- _What is needed_: Only the lines from the opening of the material through the one containing "Cash Balance Plans" should be reproduced, each exactly as it stands.

- _Input material_:

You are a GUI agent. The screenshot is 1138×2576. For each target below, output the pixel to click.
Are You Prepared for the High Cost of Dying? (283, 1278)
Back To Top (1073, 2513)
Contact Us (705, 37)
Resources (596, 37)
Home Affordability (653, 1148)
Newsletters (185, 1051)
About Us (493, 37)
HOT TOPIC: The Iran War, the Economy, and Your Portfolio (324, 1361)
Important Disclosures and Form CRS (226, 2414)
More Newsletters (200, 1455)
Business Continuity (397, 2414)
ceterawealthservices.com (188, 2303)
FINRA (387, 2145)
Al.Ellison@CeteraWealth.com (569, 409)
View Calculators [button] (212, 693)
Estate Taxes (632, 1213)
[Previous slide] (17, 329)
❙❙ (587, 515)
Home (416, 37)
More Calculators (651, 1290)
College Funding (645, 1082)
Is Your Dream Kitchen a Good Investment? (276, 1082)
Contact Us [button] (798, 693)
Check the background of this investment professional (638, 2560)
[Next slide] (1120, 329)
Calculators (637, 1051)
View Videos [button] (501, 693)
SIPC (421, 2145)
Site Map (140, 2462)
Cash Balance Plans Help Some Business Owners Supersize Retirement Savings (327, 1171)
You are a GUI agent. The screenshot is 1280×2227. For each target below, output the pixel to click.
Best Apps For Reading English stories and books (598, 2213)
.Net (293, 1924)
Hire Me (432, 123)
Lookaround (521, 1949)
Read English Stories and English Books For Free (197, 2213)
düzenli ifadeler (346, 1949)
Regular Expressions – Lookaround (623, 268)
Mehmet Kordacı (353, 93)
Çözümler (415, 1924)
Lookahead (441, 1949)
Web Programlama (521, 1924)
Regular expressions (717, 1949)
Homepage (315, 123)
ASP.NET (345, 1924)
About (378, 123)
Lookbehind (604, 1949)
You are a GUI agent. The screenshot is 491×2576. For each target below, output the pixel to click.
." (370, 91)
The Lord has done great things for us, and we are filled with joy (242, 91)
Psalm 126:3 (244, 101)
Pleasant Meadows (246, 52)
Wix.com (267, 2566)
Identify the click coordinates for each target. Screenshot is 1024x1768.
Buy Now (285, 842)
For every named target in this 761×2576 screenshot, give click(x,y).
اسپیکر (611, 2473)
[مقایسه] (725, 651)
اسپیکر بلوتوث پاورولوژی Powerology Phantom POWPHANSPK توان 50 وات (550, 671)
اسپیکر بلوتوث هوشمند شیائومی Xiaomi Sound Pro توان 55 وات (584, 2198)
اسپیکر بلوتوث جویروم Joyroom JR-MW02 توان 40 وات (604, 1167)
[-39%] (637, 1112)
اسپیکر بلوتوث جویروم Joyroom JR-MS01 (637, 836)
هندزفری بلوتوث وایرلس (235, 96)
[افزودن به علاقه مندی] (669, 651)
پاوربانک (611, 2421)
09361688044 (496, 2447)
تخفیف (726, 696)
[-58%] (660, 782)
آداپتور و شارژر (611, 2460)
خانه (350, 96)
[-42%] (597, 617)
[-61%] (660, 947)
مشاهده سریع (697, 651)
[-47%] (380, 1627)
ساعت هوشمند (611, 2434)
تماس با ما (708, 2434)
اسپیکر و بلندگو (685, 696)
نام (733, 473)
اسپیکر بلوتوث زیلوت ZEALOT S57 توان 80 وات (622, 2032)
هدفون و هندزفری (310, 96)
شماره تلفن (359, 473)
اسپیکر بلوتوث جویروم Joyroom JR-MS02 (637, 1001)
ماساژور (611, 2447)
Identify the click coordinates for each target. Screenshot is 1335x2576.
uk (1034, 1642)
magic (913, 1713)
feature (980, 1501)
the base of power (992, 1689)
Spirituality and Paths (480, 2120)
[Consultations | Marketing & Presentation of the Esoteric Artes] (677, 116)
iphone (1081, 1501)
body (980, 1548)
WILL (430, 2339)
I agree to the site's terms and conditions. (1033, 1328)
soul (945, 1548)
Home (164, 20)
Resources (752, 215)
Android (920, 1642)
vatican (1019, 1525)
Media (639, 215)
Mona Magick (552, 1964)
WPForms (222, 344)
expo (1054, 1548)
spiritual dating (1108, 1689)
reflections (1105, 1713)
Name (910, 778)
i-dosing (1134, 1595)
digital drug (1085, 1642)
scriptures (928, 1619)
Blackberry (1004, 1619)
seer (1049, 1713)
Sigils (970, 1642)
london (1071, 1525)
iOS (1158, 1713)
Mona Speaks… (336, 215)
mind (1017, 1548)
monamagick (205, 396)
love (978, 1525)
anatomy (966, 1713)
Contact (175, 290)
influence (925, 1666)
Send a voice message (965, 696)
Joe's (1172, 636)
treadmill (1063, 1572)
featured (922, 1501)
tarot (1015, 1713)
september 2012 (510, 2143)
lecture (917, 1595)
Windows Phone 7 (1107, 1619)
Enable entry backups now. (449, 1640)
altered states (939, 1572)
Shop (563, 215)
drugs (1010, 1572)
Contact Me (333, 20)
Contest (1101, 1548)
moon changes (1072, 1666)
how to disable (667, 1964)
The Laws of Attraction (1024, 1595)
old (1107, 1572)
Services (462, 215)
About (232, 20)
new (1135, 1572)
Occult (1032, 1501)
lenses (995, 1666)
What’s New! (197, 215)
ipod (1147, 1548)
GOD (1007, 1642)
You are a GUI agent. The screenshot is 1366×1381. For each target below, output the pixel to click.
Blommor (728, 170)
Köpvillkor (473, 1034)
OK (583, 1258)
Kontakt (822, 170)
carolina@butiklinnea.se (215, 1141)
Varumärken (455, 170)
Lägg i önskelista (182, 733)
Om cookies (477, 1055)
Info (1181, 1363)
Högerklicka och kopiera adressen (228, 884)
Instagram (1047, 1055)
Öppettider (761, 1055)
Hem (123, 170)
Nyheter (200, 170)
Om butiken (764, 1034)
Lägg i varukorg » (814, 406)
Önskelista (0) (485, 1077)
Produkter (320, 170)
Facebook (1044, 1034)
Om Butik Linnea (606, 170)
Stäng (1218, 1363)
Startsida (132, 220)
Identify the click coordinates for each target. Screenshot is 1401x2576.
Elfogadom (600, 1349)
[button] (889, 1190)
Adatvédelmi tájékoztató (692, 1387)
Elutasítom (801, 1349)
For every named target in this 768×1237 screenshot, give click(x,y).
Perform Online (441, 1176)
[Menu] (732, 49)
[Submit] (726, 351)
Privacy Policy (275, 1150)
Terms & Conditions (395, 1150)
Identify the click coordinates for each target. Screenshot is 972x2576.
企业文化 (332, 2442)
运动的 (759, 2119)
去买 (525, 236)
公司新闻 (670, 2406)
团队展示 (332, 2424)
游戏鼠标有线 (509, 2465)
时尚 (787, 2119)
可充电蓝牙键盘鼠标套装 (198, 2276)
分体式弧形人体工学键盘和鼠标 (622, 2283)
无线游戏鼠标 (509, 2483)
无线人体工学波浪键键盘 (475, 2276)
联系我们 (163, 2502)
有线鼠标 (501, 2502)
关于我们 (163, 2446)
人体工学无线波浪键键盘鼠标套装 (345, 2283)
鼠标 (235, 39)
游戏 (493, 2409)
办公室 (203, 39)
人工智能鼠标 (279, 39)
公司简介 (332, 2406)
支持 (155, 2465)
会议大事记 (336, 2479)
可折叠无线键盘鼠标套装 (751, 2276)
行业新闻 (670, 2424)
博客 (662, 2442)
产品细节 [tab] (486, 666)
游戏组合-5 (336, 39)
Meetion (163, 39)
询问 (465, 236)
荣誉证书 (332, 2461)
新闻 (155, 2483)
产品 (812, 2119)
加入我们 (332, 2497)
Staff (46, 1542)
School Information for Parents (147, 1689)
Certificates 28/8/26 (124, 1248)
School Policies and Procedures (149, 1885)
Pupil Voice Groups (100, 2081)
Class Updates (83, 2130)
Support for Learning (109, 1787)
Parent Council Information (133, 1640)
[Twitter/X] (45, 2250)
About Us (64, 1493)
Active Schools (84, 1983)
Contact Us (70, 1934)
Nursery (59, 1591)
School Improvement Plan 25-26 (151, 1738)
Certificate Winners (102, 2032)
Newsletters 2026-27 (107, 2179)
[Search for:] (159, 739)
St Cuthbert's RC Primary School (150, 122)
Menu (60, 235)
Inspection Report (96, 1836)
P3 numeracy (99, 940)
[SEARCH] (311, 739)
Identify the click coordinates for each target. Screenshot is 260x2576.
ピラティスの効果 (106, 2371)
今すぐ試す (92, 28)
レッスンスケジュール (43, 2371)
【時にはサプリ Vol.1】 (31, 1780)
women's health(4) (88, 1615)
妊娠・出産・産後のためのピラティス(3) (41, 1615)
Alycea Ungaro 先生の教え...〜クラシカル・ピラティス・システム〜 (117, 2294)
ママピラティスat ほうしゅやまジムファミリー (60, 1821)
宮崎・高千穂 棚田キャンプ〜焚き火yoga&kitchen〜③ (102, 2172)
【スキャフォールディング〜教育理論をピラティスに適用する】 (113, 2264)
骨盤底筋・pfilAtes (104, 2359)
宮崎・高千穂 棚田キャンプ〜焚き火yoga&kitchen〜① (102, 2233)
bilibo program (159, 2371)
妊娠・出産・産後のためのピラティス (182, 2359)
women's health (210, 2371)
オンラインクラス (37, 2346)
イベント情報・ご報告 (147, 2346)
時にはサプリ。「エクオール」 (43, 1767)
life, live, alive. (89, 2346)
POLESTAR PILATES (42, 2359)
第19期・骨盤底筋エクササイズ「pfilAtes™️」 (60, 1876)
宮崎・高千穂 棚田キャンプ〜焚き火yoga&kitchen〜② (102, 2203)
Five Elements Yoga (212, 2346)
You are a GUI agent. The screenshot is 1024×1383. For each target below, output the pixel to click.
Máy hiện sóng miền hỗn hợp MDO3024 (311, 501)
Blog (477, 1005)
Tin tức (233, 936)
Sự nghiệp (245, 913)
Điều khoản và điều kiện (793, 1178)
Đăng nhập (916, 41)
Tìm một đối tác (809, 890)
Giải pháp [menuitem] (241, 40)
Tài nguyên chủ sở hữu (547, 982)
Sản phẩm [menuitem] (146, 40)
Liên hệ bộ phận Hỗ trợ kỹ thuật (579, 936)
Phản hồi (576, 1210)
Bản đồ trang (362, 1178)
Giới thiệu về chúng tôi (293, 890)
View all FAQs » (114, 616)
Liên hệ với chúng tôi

- _Task output_:
You are a GUI agent. The screenshot is 1138×2576. For each target below, output the pixel to click.
Are You Prepared for the High Cost of Dying? (283, 1278)
Back To Top (1073, 2513)
Contact Us (705, 37)
Resources (596, 37)
Home Affordability (653, 1148)
Newsletters (185, 1051)
About Us (493, 37)
HOT TOPIC: The Iran War, the Economy, and Your Portfolio (324, 1361)
Important Disclosures and Form CRS (226, 2414)
More Newsletters (200, 1455)
Business Continuity (397, 2414)
ceterawealthservices.com (188, 2303)
FINRA (387, 2145)
Al.Ellison@CeteraWealth.com (569, 409)
View Calculators [button] (212, 693)
Estate Taxes (632, 1213)
[Previous slide] (17, 329)
❙❙ (587, 515)
Home (416, 37)
More Calculators (651, 1290)
College Funding (645, 1082)
Is Your Dream Kitchen a Good Investment? (276, 1082)
Contact Us [button] (798, 693)
Check the background of this investment professional (638, 2560)
[Next slide] (1120, 329)
Calculators (637, 1051)
View Videos [button] (501, 693)
SIPC (421, 2145)
Site Map (140, 2462)
Cash Balance Plans Help Some Business Owners Supersize Retirement Savings (327, 1171)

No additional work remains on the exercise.